The paper by [19] employs a hybrid CNN and LSTM model for gait biometrics, using data collected in an unconstrained environment, to robustly extract walking features across pace and time domains. However, due to the high computational requirements for training, applying this technique to large datasets poses challenges.

The study by F. S. Chen et al. [20] introduces the PQRST Complex for user recognition, which employs an accelerometer to capture foot movement in three dimensions (X, Y, and Z axes). This method utilizes nine features divided into amplitude and intervals, enhancing the performance of the identification system. The study focuses on the swing phase and applies two ML classifiers. However, focusing on the swing phase may overlook additional insight from the stance phase, which could improve gait analysis for identification. The impact of large datasets on power consumption and computational demands is also highlighted. Applying this system to real-world scenarios, such as security systems, could validate the practical effectiveness of its performance.

S. Kumari et al. [21] introduce a smartphone-based identification framework that captures patterns of daily activity using an accelerometer, magnetometer, and gyroscope. The model achieves high performance using various machine learning (ML) algorithms, aiming to replace traditional verification methods (e.g., passwords, PINs) in banking and email, and to reduce computational time. Although the two classifiers achieve high performance, due to the challenges of computational cost and system processing time, their framework may not be the most pragmatic smartphone-based identification framework.

M.S. Axente et al. [22] propose a smartphone gait recognition solution utilizing built-in sensors on Android devices. The system achieves significant performance by employing histogram similarity with accelerometer data, defined by setting a bin to identify the minimum score between histogram recordings. This performance is further enhanced with gyroscope inputs for activity recognition. Nevertheless, the method’s reliance on continuous data collection and processing, particularly when using multiple sensors, could strain a smartphone’s battery resources.

P. Delgado-Santos et al. [23] introduce GaitPrivacyON, a mobile gait recognition method for user identification that merges CNNs and recurrent neural networks (RNNs), enhancing gait verification security while protecting sensitive data.

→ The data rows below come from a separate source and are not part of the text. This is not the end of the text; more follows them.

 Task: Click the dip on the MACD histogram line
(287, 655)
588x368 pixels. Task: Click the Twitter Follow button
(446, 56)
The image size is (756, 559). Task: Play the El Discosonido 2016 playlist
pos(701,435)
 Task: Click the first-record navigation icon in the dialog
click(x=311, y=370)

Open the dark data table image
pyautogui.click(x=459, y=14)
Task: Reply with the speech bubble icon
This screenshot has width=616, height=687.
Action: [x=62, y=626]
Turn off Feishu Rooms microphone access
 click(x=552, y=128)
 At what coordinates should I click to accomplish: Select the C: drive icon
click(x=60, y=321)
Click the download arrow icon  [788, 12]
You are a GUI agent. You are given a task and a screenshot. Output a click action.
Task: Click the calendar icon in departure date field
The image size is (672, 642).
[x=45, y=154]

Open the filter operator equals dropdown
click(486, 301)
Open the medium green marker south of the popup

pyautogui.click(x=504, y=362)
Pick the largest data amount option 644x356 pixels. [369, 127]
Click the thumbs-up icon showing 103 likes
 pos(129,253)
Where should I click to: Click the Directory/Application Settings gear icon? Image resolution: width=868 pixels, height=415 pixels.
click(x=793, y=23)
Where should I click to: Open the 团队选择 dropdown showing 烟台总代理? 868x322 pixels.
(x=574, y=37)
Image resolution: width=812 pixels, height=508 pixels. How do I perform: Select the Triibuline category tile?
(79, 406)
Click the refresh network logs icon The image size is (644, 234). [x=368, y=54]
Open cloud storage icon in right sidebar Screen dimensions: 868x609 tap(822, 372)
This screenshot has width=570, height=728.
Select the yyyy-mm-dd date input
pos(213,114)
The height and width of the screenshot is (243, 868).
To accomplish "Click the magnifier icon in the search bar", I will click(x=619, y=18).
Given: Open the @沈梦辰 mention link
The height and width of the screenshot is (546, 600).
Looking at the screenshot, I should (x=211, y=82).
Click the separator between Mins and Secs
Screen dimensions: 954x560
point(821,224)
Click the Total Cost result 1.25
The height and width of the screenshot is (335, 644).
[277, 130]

Despite its success, the study highlights the challenge of simultaneously enhancing both identification and privacy.

Unlike previous investigations [16,17,18,19,21,23], which required more power and faced challenges in full training, our approach provides an efficient solution that rapidly identifies users without extensive training, maintaining low energy consumption during battery power identification. It effectively handles the complexity of full training scenarios, making it highly suitable for smartphones due to its higher performance with smaller datasets. In contrast to [22], our method considers the possible impact of handling sensitive information in large datasets, given that our model involves 12,000 samples. The suggested method emphasizes X-accelerometer peaks, improves user identification, and speeds up recognition.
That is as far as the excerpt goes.